Many smaller Colorado communities did not get their own allocations through the CARES Act. Polis plans to send $275 million of Colorado’s allocation to these local governments.
The governor’s office linked education money to the state’s economic recovery, saying that school districts need additional resources to open safely in the fall so that parents can return to work and that colleges and universities need financial support to help students stay in school, complete their degrees, and join the workforce.

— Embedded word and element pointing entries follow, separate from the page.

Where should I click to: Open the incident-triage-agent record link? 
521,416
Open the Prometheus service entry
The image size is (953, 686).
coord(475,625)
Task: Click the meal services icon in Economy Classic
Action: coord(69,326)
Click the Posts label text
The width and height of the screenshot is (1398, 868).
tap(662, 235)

In an executive order describing the allocations, Polis said school districts can use their share of the money to make up for lost learning during extended school closures, offer more instructional hours, facilitate remote learning, and make needed changes to allow for social distancing within school buildings. School districts will share $500 million, with additional money going to the state Charter School Institute and the Colorado School for the Deaf and the Blind. The state’s 21 rural educational cooperatives will also get $25,000 each.
Institutions of higher education that accept this federal money must commit not to raise tuition by more than 3% or seek a waiver from that requirement, Polis said in his executive order. Colorado’s public colleges and universities have raised tuition repeatedly in recent decades to make up for losses in state revenue. Bracing for declining enrollment and unsure of what school will look like in the fall, many colleges fear students and their families won’t tolerate additional increases, but administrators also don’t have many other revenue sources to tap if state aid decreases.
The state distribution also includes $85 million to pay wages to state employees in public safety, health care, public health and human services who are working on coronavirus-related response; $48 million for medical and public health expenses incurred by the state and local agencies; and $10 million for emergency rent and mortgage assistance.